== INPUT MATERIAL ==

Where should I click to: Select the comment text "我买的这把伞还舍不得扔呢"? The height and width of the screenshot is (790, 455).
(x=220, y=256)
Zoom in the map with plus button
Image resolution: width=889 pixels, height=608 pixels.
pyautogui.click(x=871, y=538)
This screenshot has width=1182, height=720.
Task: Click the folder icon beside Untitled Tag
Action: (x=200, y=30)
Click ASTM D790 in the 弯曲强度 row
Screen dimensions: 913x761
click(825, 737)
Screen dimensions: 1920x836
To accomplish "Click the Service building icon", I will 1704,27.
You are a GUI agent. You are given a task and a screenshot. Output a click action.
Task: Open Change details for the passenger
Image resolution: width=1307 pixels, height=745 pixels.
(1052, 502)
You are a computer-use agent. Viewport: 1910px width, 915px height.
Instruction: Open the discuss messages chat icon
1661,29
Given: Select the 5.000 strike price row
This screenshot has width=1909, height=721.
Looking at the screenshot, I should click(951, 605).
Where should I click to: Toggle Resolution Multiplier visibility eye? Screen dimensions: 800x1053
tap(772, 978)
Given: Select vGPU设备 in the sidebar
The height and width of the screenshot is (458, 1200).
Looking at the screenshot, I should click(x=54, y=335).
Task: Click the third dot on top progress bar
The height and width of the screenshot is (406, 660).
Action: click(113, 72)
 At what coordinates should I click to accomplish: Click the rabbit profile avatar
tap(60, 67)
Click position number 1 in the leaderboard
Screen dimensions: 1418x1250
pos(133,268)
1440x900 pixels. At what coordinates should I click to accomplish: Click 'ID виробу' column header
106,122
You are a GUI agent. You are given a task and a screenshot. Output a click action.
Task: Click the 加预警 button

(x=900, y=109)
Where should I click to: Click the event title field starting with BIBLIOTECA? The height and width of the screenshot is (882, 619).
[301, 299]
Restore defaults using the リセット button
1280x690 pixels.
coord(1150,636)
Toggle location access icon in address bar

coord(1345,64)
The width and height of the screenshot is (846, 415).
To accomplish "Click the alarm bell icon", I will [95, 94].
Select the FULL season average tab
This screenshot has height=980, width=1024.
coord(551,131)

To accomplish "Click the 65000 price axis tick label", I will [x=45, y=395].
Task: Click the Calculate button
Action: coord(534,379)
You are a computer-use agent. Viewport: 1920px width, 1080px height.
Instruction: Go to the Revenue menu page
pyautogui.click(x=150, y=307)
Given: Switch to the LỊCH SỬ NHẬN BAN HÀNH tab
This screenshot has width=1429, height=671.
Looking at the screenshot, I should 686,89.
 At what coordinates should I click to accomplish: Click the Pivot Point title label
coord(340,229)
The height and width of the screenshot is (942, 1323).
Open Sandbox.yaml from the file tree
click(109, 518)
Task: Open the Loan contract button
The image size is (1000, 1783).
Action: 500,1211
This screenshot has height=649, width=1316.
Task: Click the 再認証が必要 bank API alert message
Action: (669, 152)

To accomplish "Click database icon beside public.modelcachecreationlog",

===

* DO THIS:
Rewrite every row above, replacing "GUI agent" with "GUI assistant" and changing nothing else.

* RESULT OF THE TASK:
Where should I click to: Select the comment text "我买的这把伞还舍不得扔呢"? The height and width of the screenshot is (790, 455).
(x=220, y=256)
Zoom in the map with plus button
Image resolution: width=889 pixels, height=608 pixels.
pyautogui.click(x=871, y=538)
This screenshot has width=1182, height=720.
Task: Click the folder icon beside Untitled Tag
Action: (x=200, y=30)
Click ASTM D790 in the 弯曲强度 row
Screen dimensions: 913x761
click(825, 737)
Screen dimensions: 1920x836
To accomplish "Click the Service building icon", I will 1704,27.
You are a GUI assistant. You are given a task and a screenshot. Output a click action.
Task: Open Change details for the passenger
Image resolution: width=1307 pixels, height=745 pixels.
(1052, 502)
You are a computer-use agent. Viewport: 1910px width, 915px height.
Instruction: Open the discuss messages chat icon
1661,29
Given: Select the 5.000 strike price row
This screenshot has width=1909, height=721.
Looking at the screenshot, I should click(951, 605).
Where should I click to: Toggle Resolution Multiplier visibility eye? Screen dimensions: 800x1053
tap(772, 978)
Given: Select vGPU设备 in the sidebar
The height and width of the screenshot is (458, 1200).
Looking at the screenshot, I should click(x=54, y=335).
Task: Click the third dot on top progress bar
The height and width of the screenshot is (406, 660).
Action: click(113, 72)
 At what coordinates should I click to accomplish: Click the rabbit profile avatar
tap(60, 67)
Click position number 1 in the leaderboard
Screen dimensions: 1418x1250
pos(133,268)
1440x900 pixels. At what coordinates should I click to accomplish: Click 'ID виробу' column header
106,122
You are a GUI assistant. You are given a task and a screenshot. Output a click action.
Task: Click the 加预警 button

(x=900, y=109)
Where should I click to: Click the event title field starting with BIBLIOTECA? The height and width of the screenshot is (882, 619).
[301, 299]
Restore defaults using the リセット button
1280x690 pixels.
coord(1150,636)
Toggle location access icon in address bar

coord(1345,64)
The width and height of the screenshot is (846, 415).
To accomplish "Click the alarm bell icon", I will [95, 94].
Select the FULL season average tab
This screenshot has height=980, width=1024.
coord(551,131)

To accomplish "Click the 65000 price axis tick label", I will [x=45, y=395].
Task: Click the Calculate button
Action: coord(534,379)
You are a computer-use agent. Viewport: 1920px width, 1080px height.
Instruction: Go to the Revenue menu page
pyautogui.click(x=150, y=307)
Given: Switch to the LỊCH SỬ NHẬN BAN HÀNH tab
This screenshot has width=1429, height=671.
Looking at the screenshot, I should 686,89.
 At what coordinates should I click to accomplish: Click the Pivot Point title label
coord(340,229)
The height and width of the screenshot is (942, 1323).
Open Sandbox.yaml from the file tree
click(109, 518)
Task: Open the Loan contract button
The image size is (1000, 1783).
Action: 500,1211
This screenshot has height=649, width=1316.
Task: Click the 再認証が必要 bank API alert message
Action: (669, 152)

To accomplish "Click database icon beside public.modelcachecreationlog",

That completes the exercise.